Goods require money to finance both their production as well as their movements. They need oil and energy for the same reasons. If oil and money markets were drastically awful for a few months before December, and then purely chaotic during December, Mario Draghi of all people should’ve been paying attention. China put up some bad trade numbers for last month, but Europe’s goods downturn came first.
According to Eurostat, Industrial Production across the Continent declined by an alarming 3.2% year-over-year in November 2018. The minus sign was expected, especially when considering what DeStatis reported for IP in Germany last week. And though the Germans may be leading the decline, this latest update shows just how widespread the downturn has already become.
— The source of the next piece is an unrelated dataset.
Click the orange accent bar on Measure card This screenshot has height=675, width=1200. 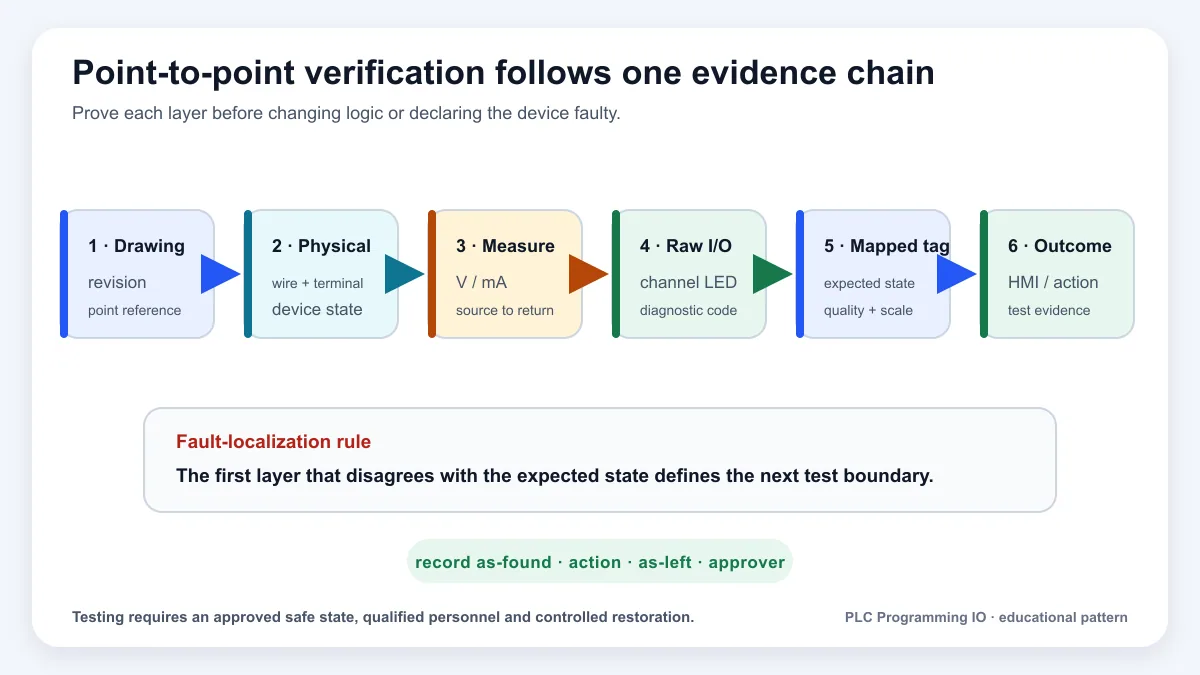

You just don’t see 3% drops out of European IP. The occasional small minus may be expected here and there, but when you get to 3% and worse it’s of a scale that dramatically reduces the number of realistic interpretations.
The last time European industry was falling at this rate was the last time all of Europe was in recession (2012-13).
Where Mario Draghi comes into it is how this isn’t a new development, only the speed of contraction is. The European economy has been slowing all year, dating back to the last few months of 2017 (when eurodollar irregularity really kicked up). Every one of the ECB’s policymakers has been trying to downplay and dismiss the deceleration all throughout.
They’ve even gone so far as to terminate their PSPP asset purchase (also called QE) in an intentional display of confidence. The reason? This is all just transitory stuff, nothing to get too worked up over. A small retrenchment from a rapidly booming economy isn’t necessarily a bad thing, Draghi has said.
There’s very little to suggest Europe ever came close to a boom in 2017, and now there is growing evidence the downward trajectory throughout 2018 picked up rather than came off. Continent-wide IP falling at an outright recessionary rate with another month to spare in 2018 isn’t at all consistent with “transitory.”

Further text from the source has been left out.